This notebook utilizes the non-interactive (API) [European Commission's PVGIS tool](https://ec.europa.eu/jrc/en/pvgis) to download hourly PV performance data for 2016. As the tool allows sampling of any coordinate, the resolution of hourly wind & PV performance data is restricted by the resolution of the MERRA wind data, which has a resolution of  0.5 x 0.625°. Thus, the points of interest are first obtained from the MERRA wind datasets: for each country, the downloaded MERRA coordinate points are extracted.

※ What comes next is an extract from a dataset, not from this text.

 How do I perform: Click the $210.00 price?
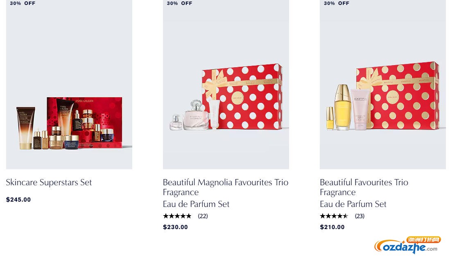pyautogui.click(x=332, y=227)
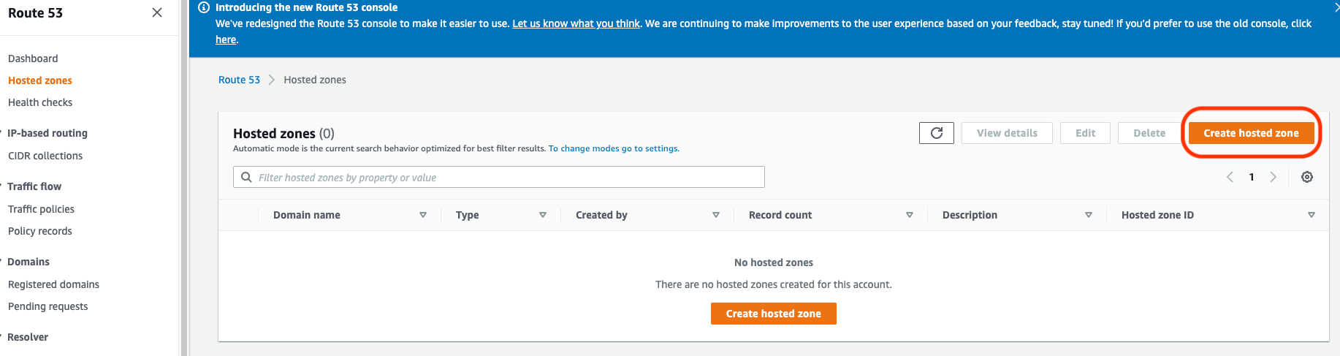Sort by Hosted zone ID column arrow
1340x356 pixels.
[x=1311, y=215]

Then, PVGIS API is utilized to extract the following features for each coordinate point (see: [API reference](https://ec.europa.eu/jrc/en/PVGIS/docs/noninteractive) and [output documentation](https://ec.europa.eu/jrc/en/PVGIS/tools/hourly-radiation)):
- <b>Wh [Wh] -</b> hourly power output of a PV installation per kW of installed capacity of optimally aligned single horizontal axis aligned north-south PV panels ([datasources and calculation methods](https://ec.europa.eu/jrc/en/PVGIS/docs/methods))
- <b>G(i) [W/m2] -</b> Global in-plane irradiance
- <b>H_sun [º] -</b> Sun height (elevation)
- <b>T2m [°C] -</b> Air temperature
- <b>WS10m [m/s] -</b> Wind speed at 10m

System assumptions:
- PV panels are optimally aligned single horizontal axis aligned north-south panels
- Sum of system losses = 14% <font color=red>(this should be reviewed?)</font>

The databases used to calculate radiation depend on the location being queried: PVGIS-SARAH for most of Europe and PVGIS-ERA5 for European latitudes above 60 N. See more the "raddatabase" parameter description in the [API reference](https://ec.europa.eu/jrc/en/PVGIS/docs/noninteractive) and chapter 3 of the [PVGIS users manual](https://ec.europa.eu/jrc/en/PVGIS/docs/usermanual#fig:default_db).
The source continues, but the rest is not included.